Inspired by comments from Neighborhood Groups as well as Trevor G
Browne High School Students and the transition of use of land on this site, the
improvements include several new amenities: custom sculpture, trees for shade,
lighting for safety and fencing for security.
The team began their work on this
project by meeting with neighbors of the site.
They further researched the community’s concerns by holding a workshop
with over 100 students at Trevor G. Browne High School. Through these
workshops, students were able to express their needs as they are the primary
users of the site, passing it daily on their walk to and from school. This
community work in addition to studies of historic aerials and land use helped
the artist develop his concept.
Historic Aerials of this site
indicate the transition of time from when the location was home to farmland. A
water well is first shown in the mid 1960’s – still surrounded by farm fields.
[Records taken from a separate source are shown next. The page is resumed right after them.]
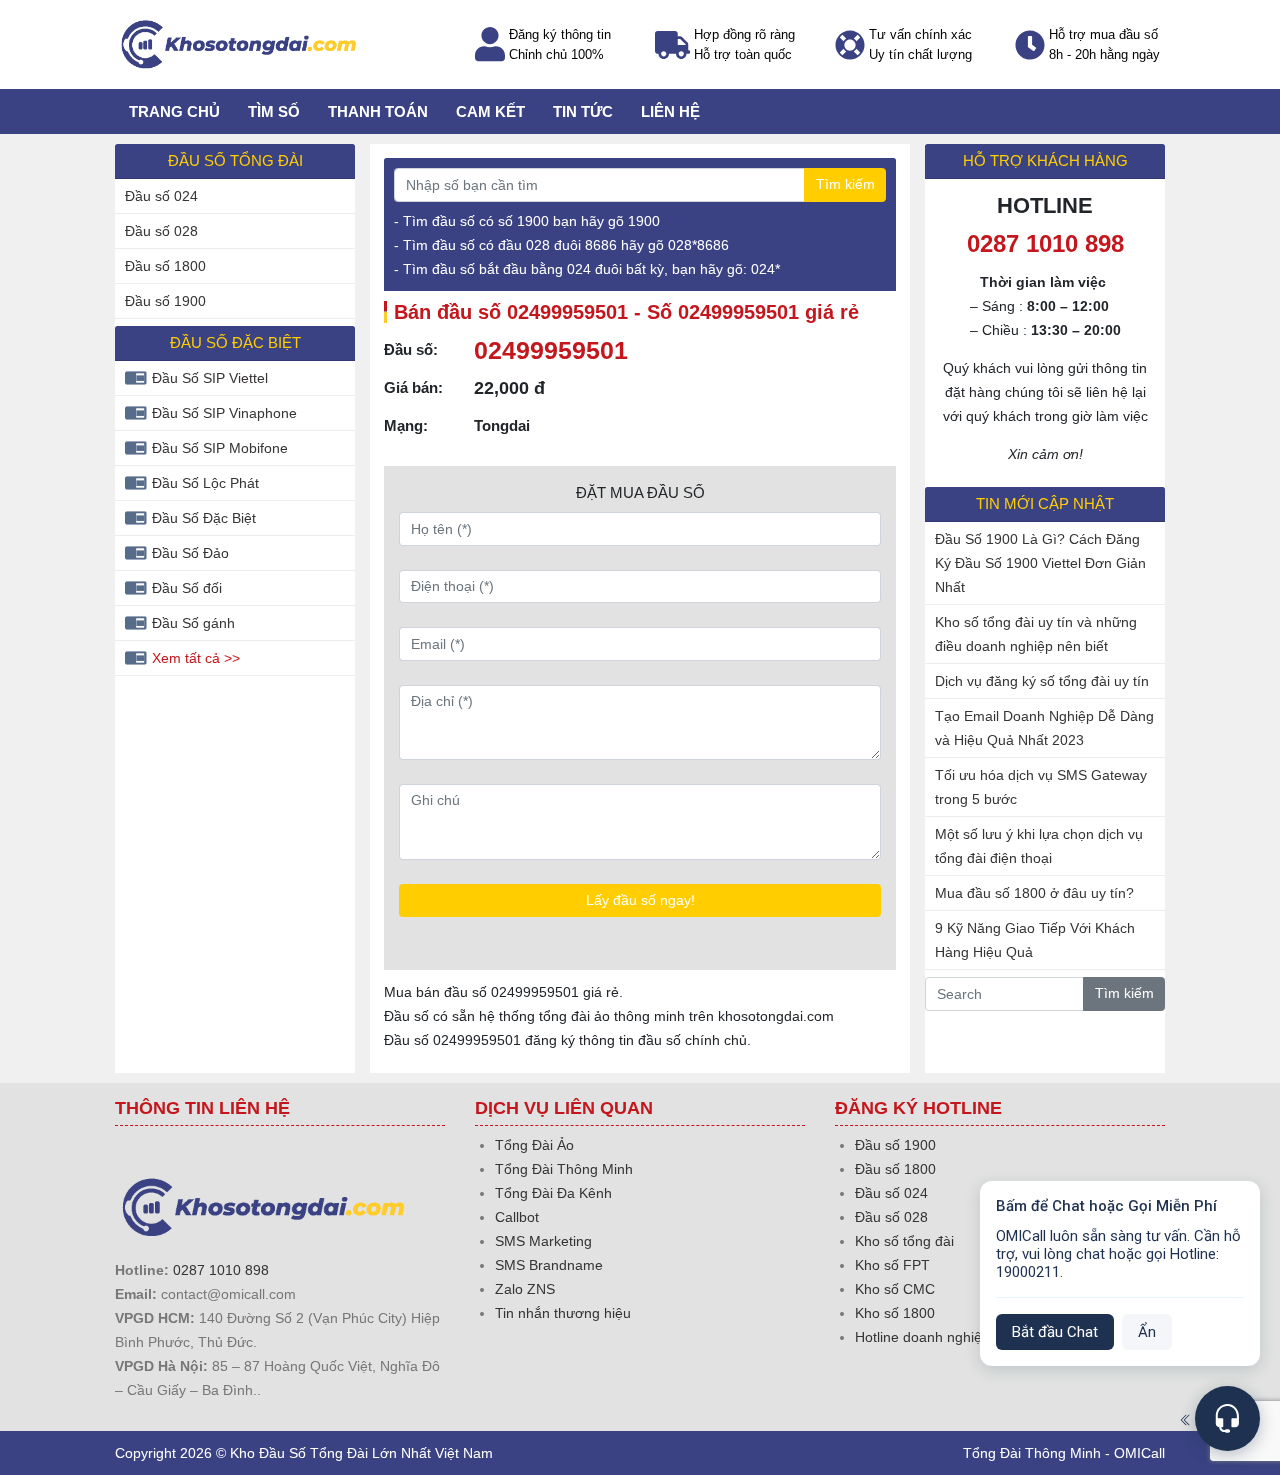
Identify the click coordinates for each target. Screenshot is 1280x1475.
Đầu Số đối (187, 588)
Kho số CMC (895, 1289)
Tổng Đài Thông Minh (564, 1169)
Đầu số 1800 (165, 266)
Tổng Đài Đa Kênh (553, 1193)
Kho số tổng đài (904, 1241)
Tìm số (274, 111)
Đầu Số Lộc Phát (205, 483)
In the late 1970s and early 1980s we see the use of the land transform
dramatically into densely populated neighborhood. Around this point in time,
the large above ground tank well appears to have been removed as well. This
transition of land use from native desert landscape to fertile farmland and
again to residential neighborhood and city park inspired the artist and
landscape architect to create enhancements for this park that reference the
passage of time.
The word "tinaja" is
Spanish word for earthen jar, and also
identifies natural small pockets of water that sit on top of the Sonoran
desert. For the artist, finding one of these pockets in the desert is always a reassuring sight, and very exciting. Therefore the
title “A Time Machine Called Tinaja”
references the transition of land use, water sources, and the community’s
interaction with the land. The
sculptures themselves are a kind of passageway with glowing light and cool blue panels
that mimic the look and feel of water.